3.) NATO, which is operating reconnaissance satellites (all subjected to the control of different national intelligence agencies);
- at least one over-the-horizon radar (the French NOSTRADAMUS, if operational),
- a total of 18 NATO-, 31 USAF-, and 4 French Boeing E-3 Sentry Airborne Early Warning and Control System (AWACS) aircraft, and
- a plethora of communications intelligence- (COMINT), ELINT, and SIGINT-gathering-systems (some of these on airborne platforms, like Boeing RC-135 or Northrop Grumman RQ-4 Global Hawk UAV; others in form of a wide diversity of ground-based platforms).
At the first look it might appear this is resulting in a ‘chaos’: lots of command nodes, lots of detection- and reconnaissance platforms, lots of different SAM-systems…. Actually, regardless what service is operating what of listed systems, both sides are striving to integrate all the systems in question in order to get what is called the ‘big picture’ - like our brains are using eyes, ears, noses, and fingers to find, track….and do whatever we find necessary doing with things of our interest.

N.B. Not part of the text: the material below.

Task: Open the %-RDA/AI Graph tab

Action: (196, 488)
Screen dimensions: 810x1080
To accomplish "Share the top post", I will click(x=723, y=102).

Nowadays, that’s called ‘network centric warfare’ and is supposed to provide commanders with superior situational awareness: to enable them to coordinate operations of all available units and weapons systems. Correspondingly, all the platforms in question are integrated with help of data-links into networks (the power of which is putting any of civilian-operated internet connections into a deep shade). The resulting information is fused into integrated battle command systems (IBCS’).
For example: PSU used to operate its own, domestically developed integrated air defence system (IADS) already well before the all-out invasion of February 2022. Atop of this, word is that ever since the USA delivered its Nothrop Grumman AIAMD to Ukraine: this is an IBCS including powerful computers and communication systems that are fusing the work of all available sensors, reports by intelligence services, ground-based radar stations, AWACS aircraft, ground based air defences, ground troops, naval units… etc., etc., etc. – regardless if these were originally designed to work together or not. If so, the PSU is nowadays enjoying the services of a vastly superior IADS than all of Russia has, with plentiful of redundancy (something that’s always nice to have in combat, just like an extra bag of ammunition).

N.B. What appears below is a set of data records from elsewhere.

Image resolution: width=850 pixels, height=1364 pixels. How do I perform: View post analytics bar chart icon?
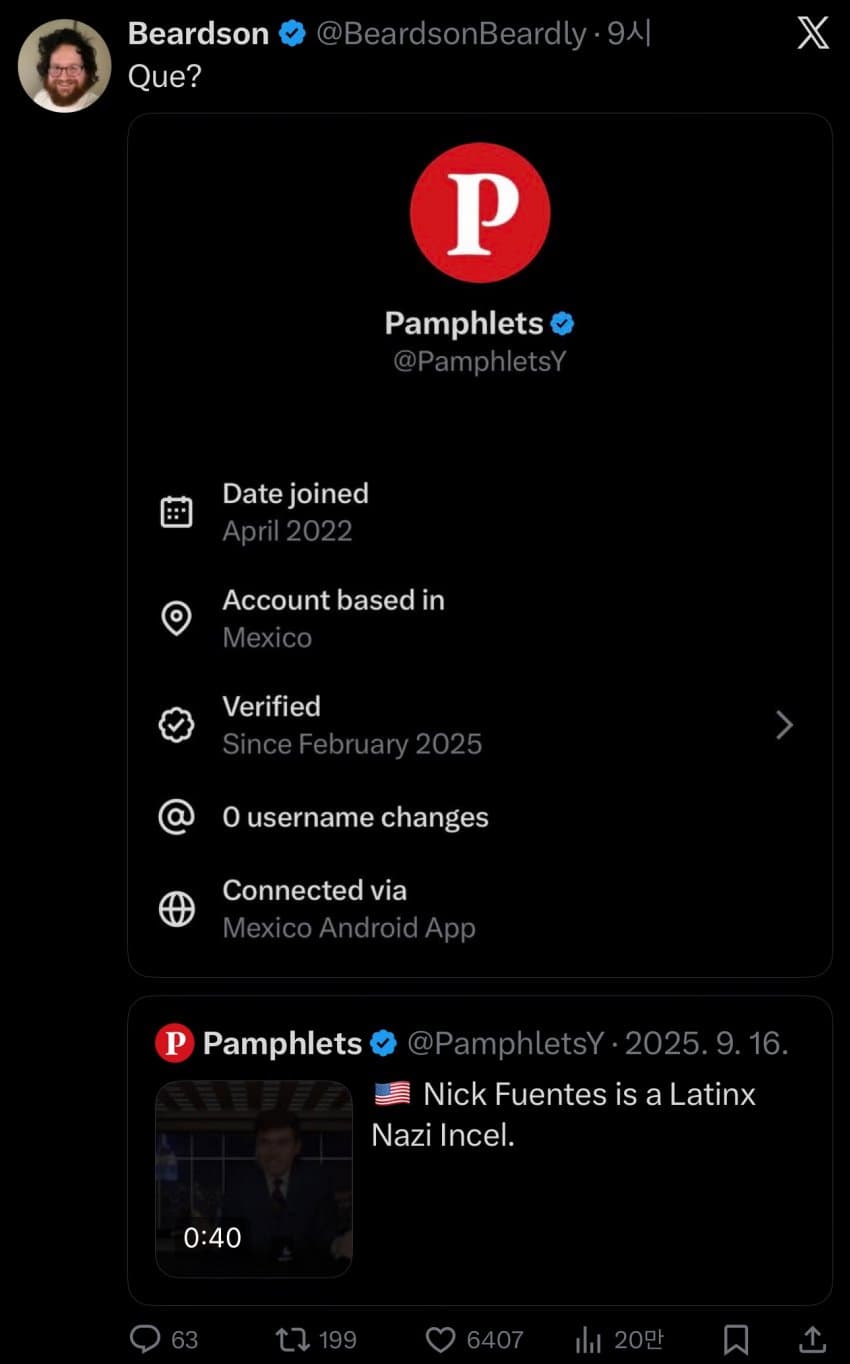[587, 1338]
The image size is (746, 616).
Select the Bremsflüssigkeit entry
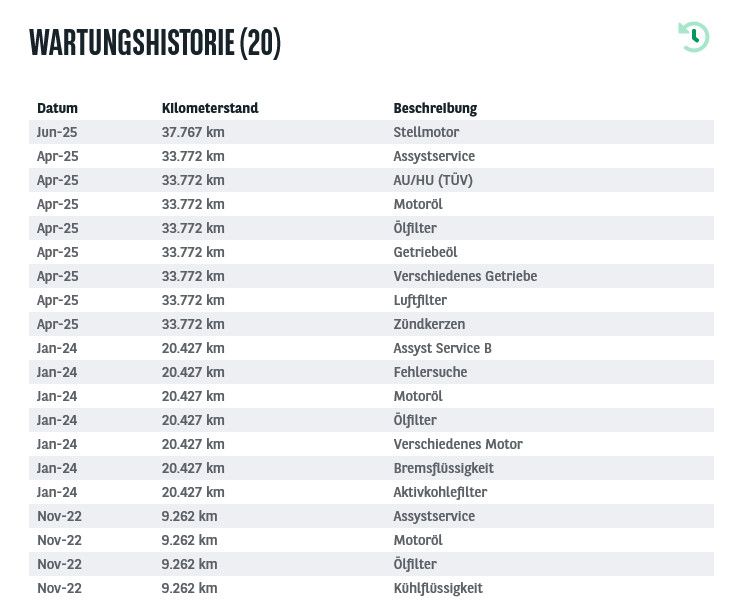(443, 468)
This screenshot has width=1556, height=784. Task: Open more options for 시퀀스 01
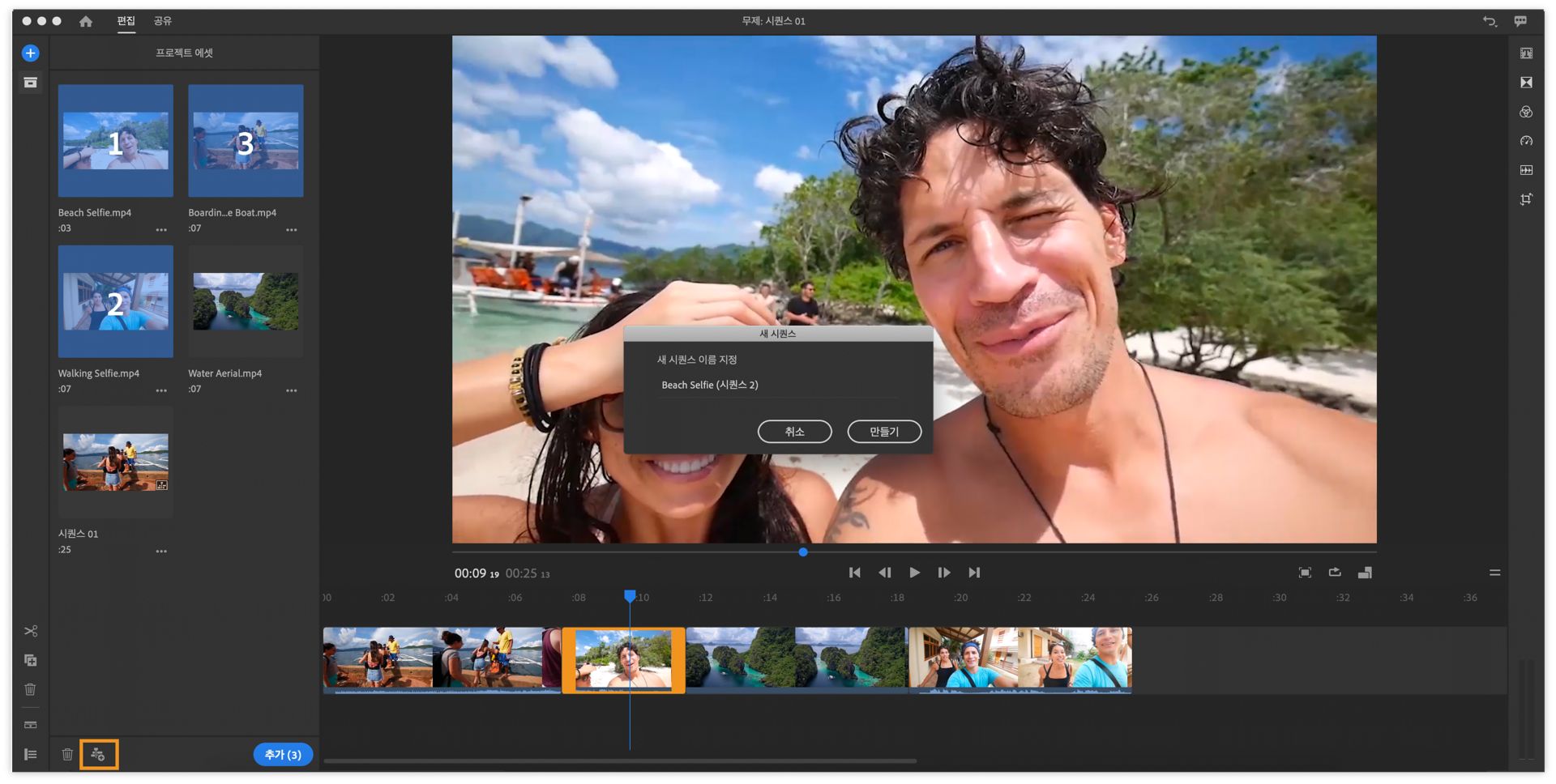pyautogui.click(x=161, y=551)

Some in the West think the Russians think slightly different about the affairs in question. Actually, they’re lagging – ever more – in the related disciplines already since the 1960s, they’re lacking necessary advanced technologies, and - because the Russians are people who like to plan, and discuss plans, but have a problem with actually realising these - are quarreling about how exactly to do that, all the time.

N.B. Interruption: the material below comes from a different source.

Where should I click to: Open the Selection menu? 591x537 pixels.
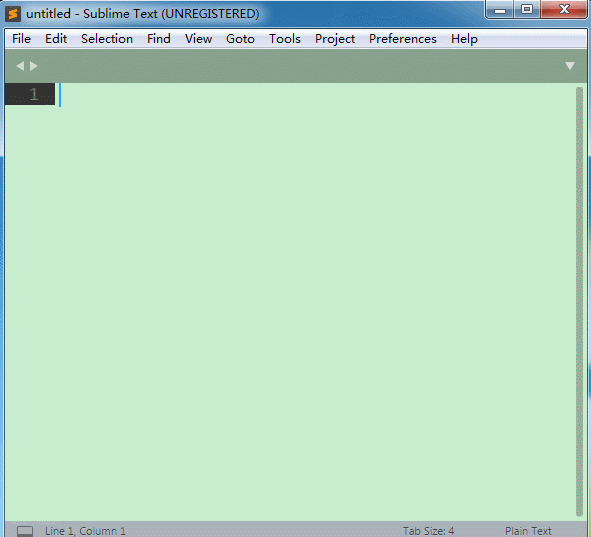[x=107, y=39]
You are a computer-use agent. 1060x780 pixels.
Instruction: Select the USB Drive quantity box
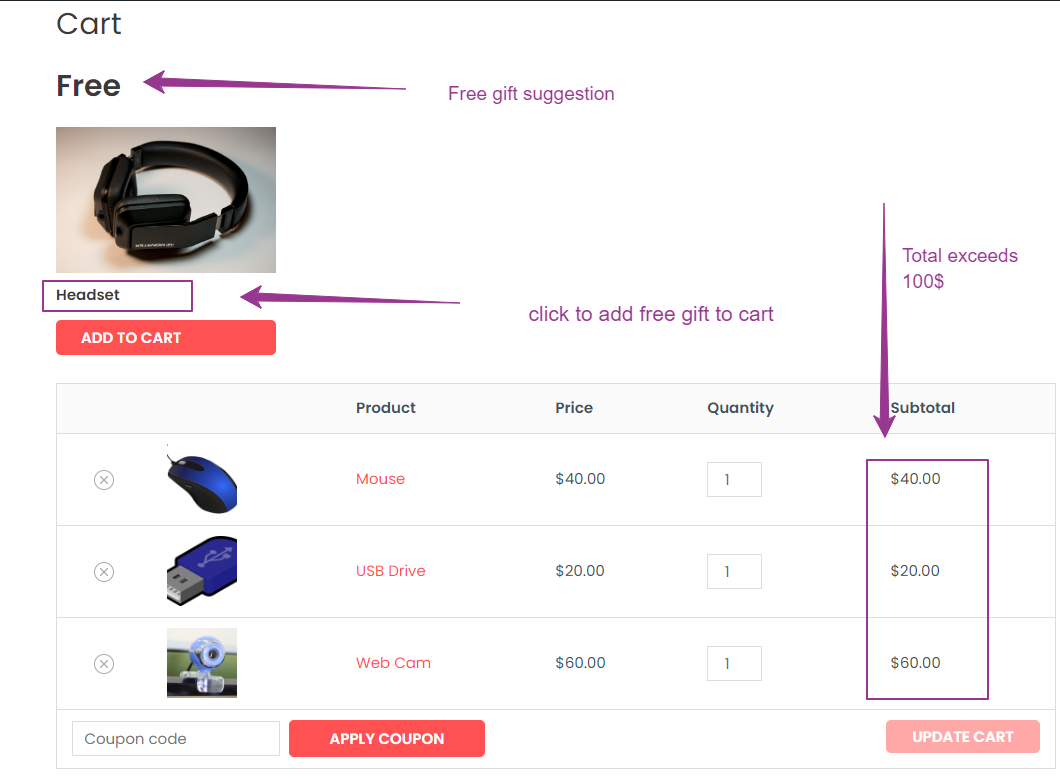click(x=734, y=571)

Sure, in the early 2000s, they initiated the work on what they call the ‘reconnaissance-strike complex’ (razvedyvatelno-udarnnyy kompleks, RUK) or the ‘reconnaissance-fire complex’ (razvedyvatelno-ognevoy complex, ROK). Multiple projects were launched, but it appears that only two were actually realised. At the strategic level, since around 2014-2015, there is the National Defence Management Centre (Natsionalnyy Tsenter upravleniya Oboronoy, NTUO) in Moscow. However, this battle command system is so far integrating only the work the Strategic Rocket Forces (RVSN) and commands of all the joint strategic commands of the Armed Forces of the Russian Federation (OSKs of the VSRF).
The planned integration of airborne (VDV), GRU Spetsnaz units, and ground forces (like the 6th and 20th Combined Arms Army and the 1st Tank Army) was to be completed by 2027. In regards of the Russian Aerospace Force….the Keystone Cops didn’t even think as far. Indeed, the integration of the NTUO with command nodes at operational and tactical level was never realised and – because of the lack of necessary technologies, production facilities, and know-how – that’s unlikely to change any time soon.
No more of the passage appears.